Luis Barragán, 1980 Laureate. Acceptance Speech
As Barragán well expressed in his very recommendable speech, the written architecture has been taking pagan concepts for years, descriptive and quantifiable concepts that leave no place for the esoteric magic cited by the Mexican architect. The beauty -in the eye of the beholder- has moved to the background and the images let the spectator walk in the building almost in first person.
Thirty-eight years have passed since the words of Barragán, and after the pleasantly surprising prize awarded to RCR in 2017, the Pritzker Prize has made himself a halo of mediatic expectation in this year. Finally, it has been conceded to the Indian architect Balkrishna Doshi, the oldest awarded in the history of the prize. The youngests of us -and many of the grown- changed our expectation to interrogation after heard the news.

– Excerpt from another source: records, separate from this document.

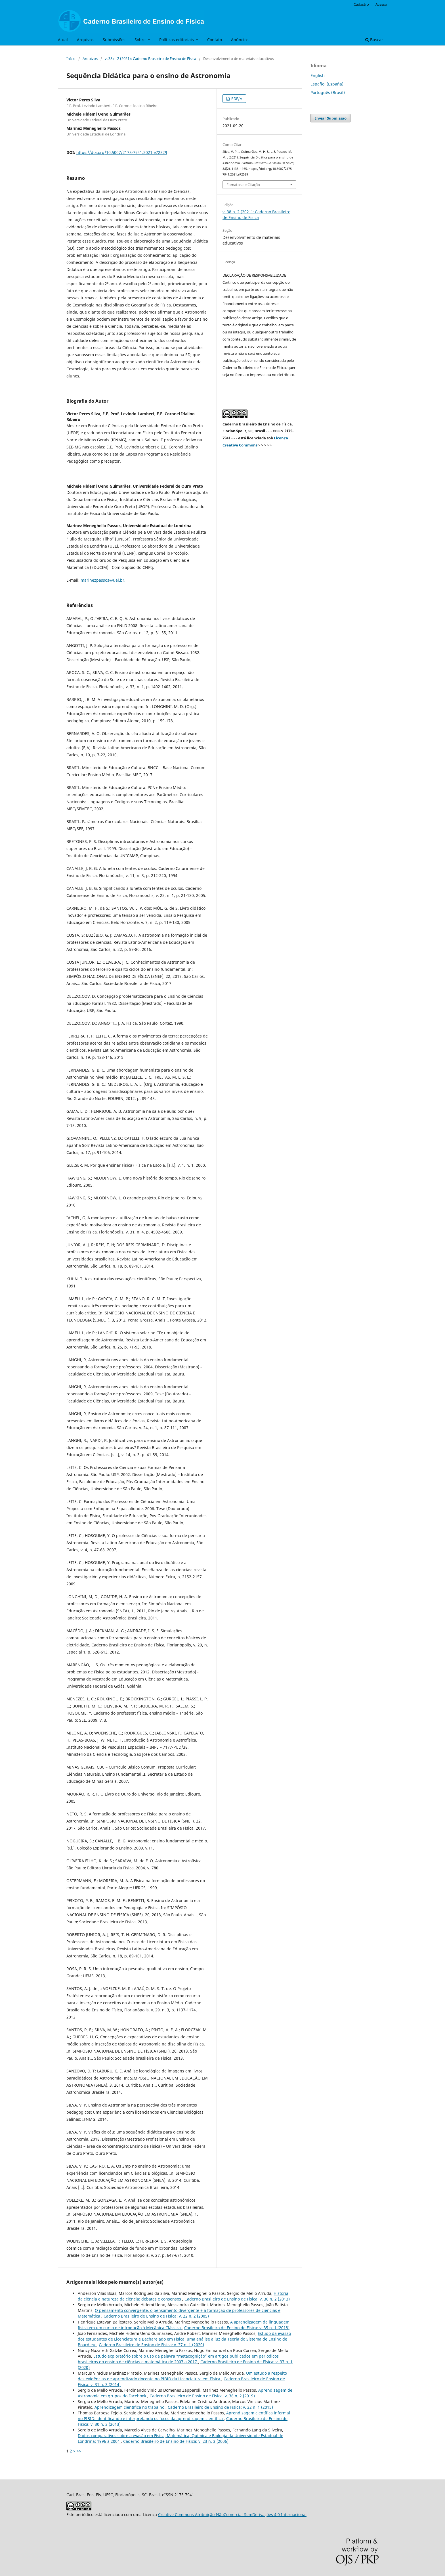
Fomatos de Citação (243, 184)
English (317, 75)
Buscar (374, 39)
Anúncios (240, 39)
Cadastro (361, 4)
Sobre (141, 39)
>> (79, 2451)
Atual (63, 39)
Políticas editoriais (177, 39)
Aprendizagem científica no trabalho (130, 2407)
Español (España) (326, 84)
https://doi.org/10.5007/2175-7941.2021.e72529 (121, 152)
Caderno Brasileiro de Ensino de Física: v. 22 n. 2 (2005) (156, 2316)
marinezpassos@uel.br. (103, 580)
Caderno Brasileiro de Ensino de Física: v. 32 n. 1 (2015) (220, 2407)
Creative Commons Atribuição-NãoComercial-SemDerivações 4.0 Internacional (232, 2514)
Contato (214, 39)
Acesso (381, 4)
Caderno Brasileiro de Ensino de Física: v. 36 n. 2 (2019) (202, 2395)
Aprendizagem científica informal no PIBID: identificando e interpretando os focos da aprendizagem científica (184, 2415)
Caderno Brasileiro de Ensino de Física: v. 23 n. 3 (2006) (175, 2441)
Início (70, 58)
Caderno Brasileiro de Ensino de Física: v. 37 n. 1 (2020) (151, 2344)
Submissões (114, 39)
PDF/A (236, 98)
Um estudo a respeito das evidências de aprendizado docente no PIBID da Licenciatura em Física (182, 2375)
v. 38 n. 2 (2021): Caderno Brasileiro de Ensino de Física (150, 58)
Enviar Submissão (330, 118)
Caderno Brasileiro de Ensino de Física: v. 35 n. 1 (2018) (236, 2327)
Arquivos (85, 39)
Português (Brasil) (327, 92)
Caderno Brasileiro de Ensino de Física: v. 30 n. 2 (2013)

Further than collaborations with great architectural referents, and an spotless professional and docent career, the award seemed aimed to an “old school” that had nothing to say after the last years prizes -RCR, Aravena and many others-. Names like Le Corbusier and Louis Kahn sound now regressive and closer to Architecture History Books than to a contemporary international prize.
A distinguish career
Nothing further from reality. The Doshi’s Pritzker talk about tradition and identity, “folklore”, but also about innovation and investigation. It is an award to an icebreaker: A philosophy based on the environment’s human and natural identity, giving place to an timeless architecture: That anthropically primitive is a perfect answer to our contemporary problems; and a career dedicated to investigation and teaching carried to practice has made this Indian architect realize.
This is the best moment to remind us this, when the eye in the future is becoming the only eye, and the past seems a vast and illogical time. The best moment to a person extracted from this past and a assumedly overcome generation to come again to our present and give us this lesson: Memory has not an expiration date, and the answers from the past are valid in the present too, seen from a new eye. Quoting one last time to Barragan, and this one again to O’Gorman: “The irrational logic harboured in the myths and in all true religious experience has been the fountainhead of the artistic process at all times and in all places”.